Malaria is caused by a parasitic organism and transmitted through the bite of infected mosquitoes. Malaria is most prevalent in tropical and subtropical countries, with it being uncommon in temperate climates. Symptoms typically include fever, fatigue, vomiting, and headaches, with severe cases resulting in yellow skin, seizures, coma, or even death. The infection may, in fact, lay dormant in the body for weeks or months until symptoms begin to appear.
This disease is a real problem in less developed places of the world due to limited resources and lack of preventative measures. So, when the 18 critically ill malaria patients were not responding to conventional treatment—artemisinin-based combination therapy (ACT)—the doctor turned to treatment made from the dried leaves of the Artemisia annua plant, and in just five days, all 18 patients fully recovered. This treatment born out of necessity has now invigorated drug-resistant malaria research.
“To our knowledge, this is the first report of dried-leaf Artemisia annua controlling ACT-resistant malaria in humans,” the authors note “Successful treatment of all 18 ACT-resistant cases suggests that DLA should be rapidly incorporated into the antimalarial regimen for Africa,” they added, “and possibly wherever else ACT resistance has emerged.”

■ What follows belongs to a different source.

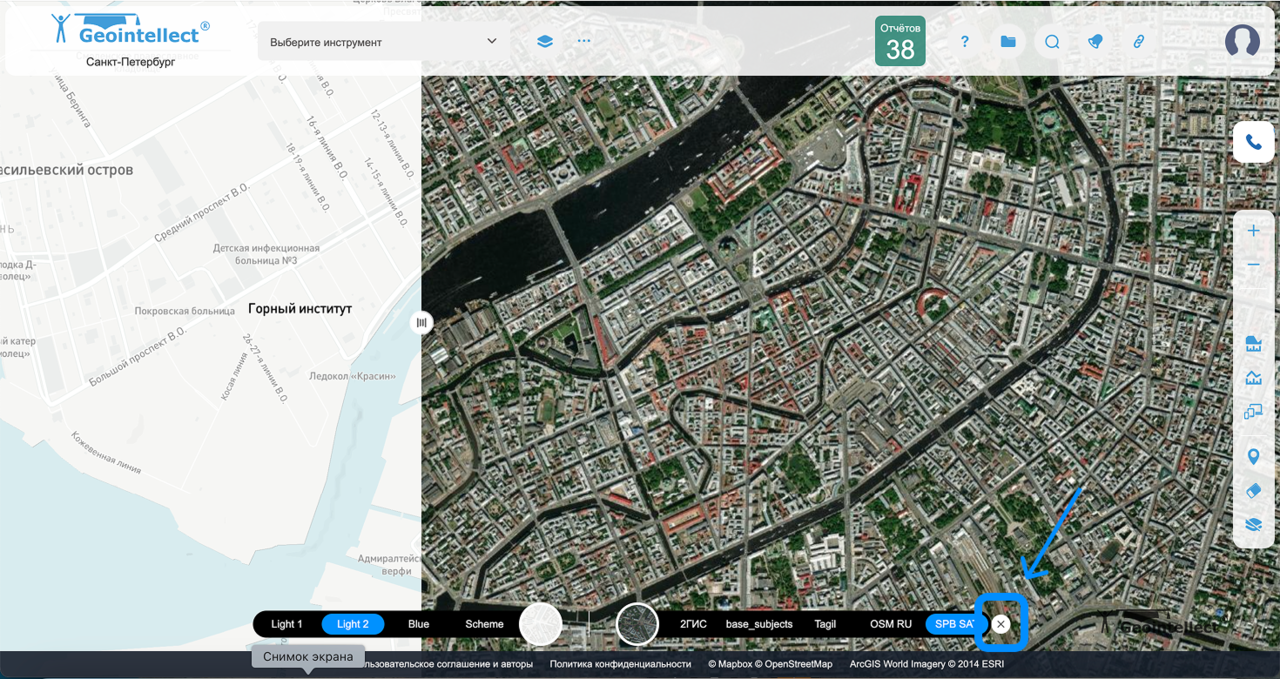This screenshot has width=1280, height=679.
Task: Open the layers panel icon in top toolbar
Action: click(x=544, y=42)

The 18 patients helped by this intervention ranged in age from 14 months to 60 years old, and all had severe malaria. A five-year-old patient even became comatose. All were treated with the first line medication for severe malaria but showed no improvement. The dried leaf Artemisia was in pill form and was being extensively studied by Pamela Weathers and her colleagues at Worcester Polytechnic Institute, Massachusetts. Using this not-yet-approved medication in such a dire circumstance is a risky maneuver, to say the least, but one that resulted in the recovery of all 18 patients, and lab tests showed they had no remaining parasites in their blood.

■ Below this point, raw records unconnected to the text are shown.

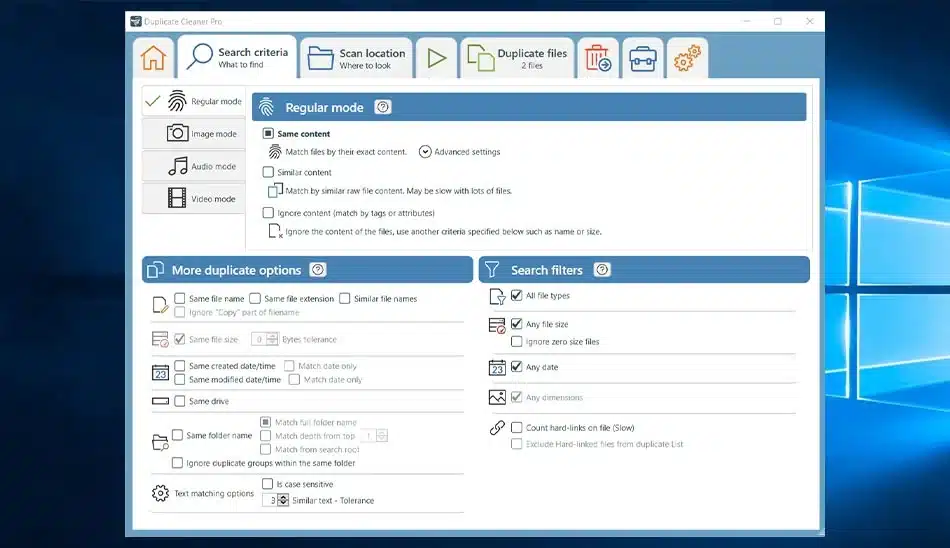Expand Advanced settings chevron
950x548 pixels.
pyautogui.click(x=425, y=152)
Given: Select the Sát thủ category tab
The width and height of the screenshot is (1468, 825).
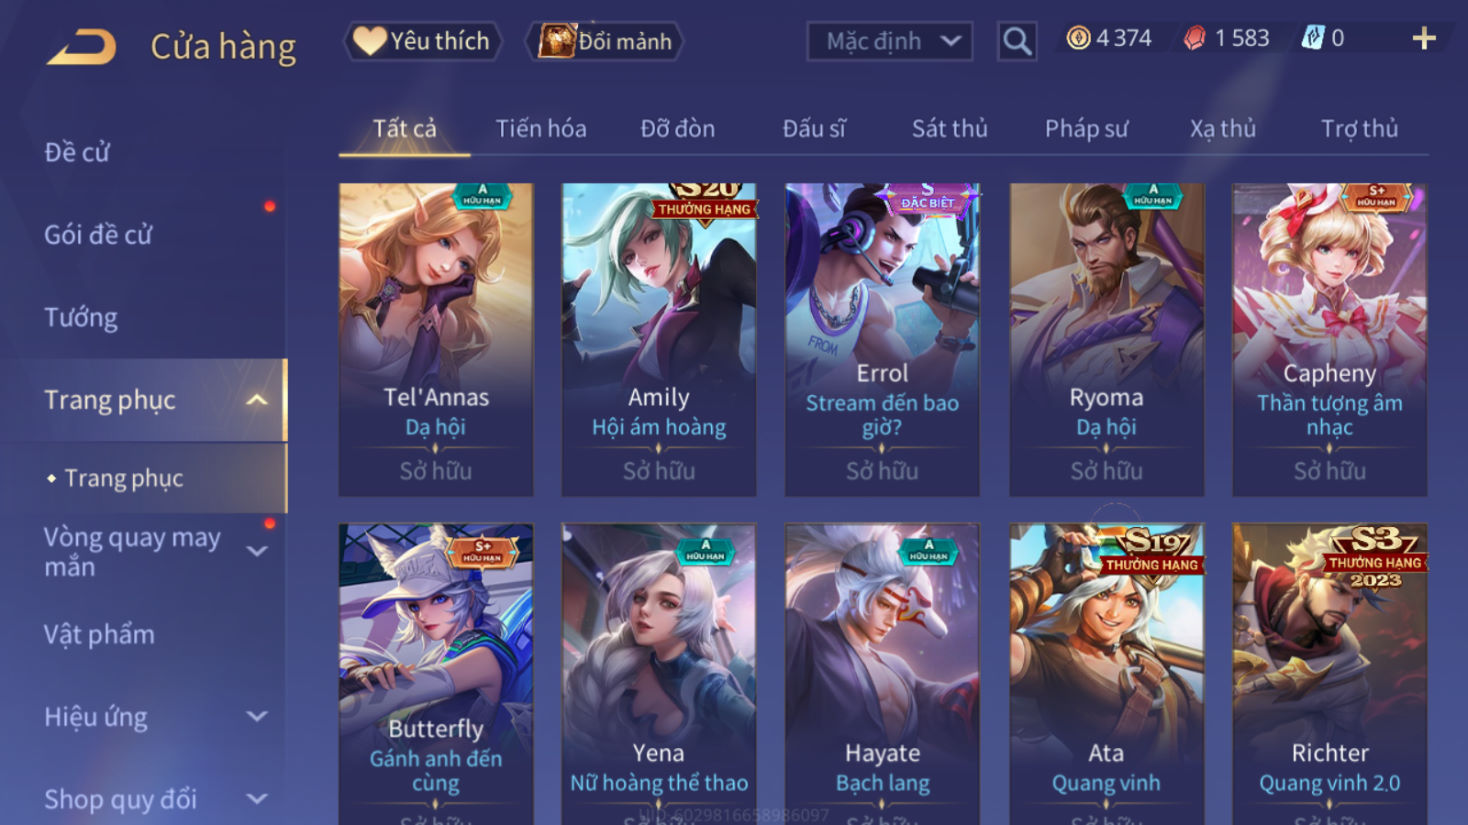Looking at the screenshot, I should (x=949, y=129).
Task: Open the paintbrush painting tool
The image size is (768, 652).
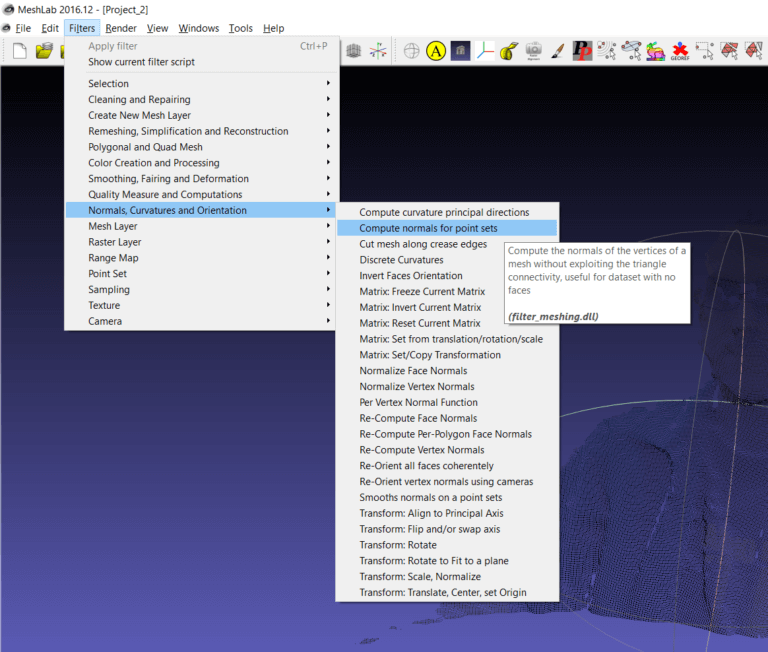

“These 18 patients were dying,” Weathers said. “So, to see 100 percent recover, even the child who had lapsed into a coma, was just amazing. It’s a small study, but the results are powerful.”
Weathers and her team admit a lot of work still needs to be done to understand the biochemistry of the plant’s compounds and their pharmacological activity, but they learned a lot from this incident and are excited at the potential of using dry leaf Artemisia against malaria worldwide.